### ACTIVITY:
Quote the lines below exactly, from the one that holds "Click drag handle" through the final line of the records, and only those.
(SUPPLIED MATERIAL)
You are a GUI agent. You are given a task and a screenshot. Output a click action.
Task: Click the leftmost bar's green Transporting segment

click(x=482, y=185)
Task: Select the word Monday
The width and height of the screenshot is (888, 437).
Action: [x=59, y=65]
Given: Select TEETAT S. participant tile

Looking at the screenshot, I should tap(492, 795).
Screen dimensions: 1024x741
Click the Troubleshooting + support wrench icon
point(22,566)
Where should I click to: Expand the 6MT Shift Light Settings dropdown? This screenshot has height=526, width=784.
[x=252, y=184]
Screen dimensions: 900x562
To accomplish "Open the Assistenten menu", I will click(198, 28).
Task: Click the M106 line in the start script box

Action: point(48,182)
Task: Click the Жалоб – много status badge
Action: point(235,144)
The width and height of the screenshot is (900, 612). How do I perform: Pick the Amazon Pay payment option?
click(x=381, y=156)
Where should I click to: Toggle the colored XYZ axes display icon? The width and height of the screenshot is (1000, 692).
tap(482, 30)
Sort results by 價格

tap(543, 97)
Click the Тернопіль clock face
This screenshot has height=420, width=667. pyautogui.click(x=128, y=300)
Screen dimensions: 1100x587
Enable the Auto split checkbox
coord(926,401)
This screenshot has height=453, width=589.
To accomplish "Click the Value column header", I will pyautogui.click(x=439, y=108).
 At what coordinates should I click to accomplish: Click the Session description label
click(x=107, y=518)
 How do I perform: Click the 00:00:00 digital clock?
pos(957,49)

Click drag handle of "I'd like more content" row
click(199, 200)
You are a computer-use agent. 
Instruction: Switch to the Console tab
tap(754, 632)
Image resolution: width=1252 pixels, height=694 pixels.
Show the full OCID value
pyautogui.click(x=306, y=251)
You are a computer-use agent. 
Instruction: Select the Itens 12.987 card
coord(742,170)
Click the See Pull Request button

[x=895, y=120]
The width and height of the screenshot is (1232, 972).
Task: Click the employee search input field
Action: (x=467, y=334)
(End SUPPLIED MATERIAL)
### TASK ANSWER:
Click drag handle of "I'd like more content" row
click(199, 200)
You are a computer-use agent. 
Instruction: Switch to the Console tab
tap(754, 632)
Image resolution: width=1252 pixels, height=694 pixels.
Show the full OCID value
pyautogui.click(x=306, y=251)
You are a computer-use agent. 
Instruction: Select the Itens 12.987 card
coord(742,170)
Click the See Pull Request button

[x=895, y=120]
The width and height of the screenshot is (1232, 972).
Task: Click the employee search input field
Action: (x=467, y=334)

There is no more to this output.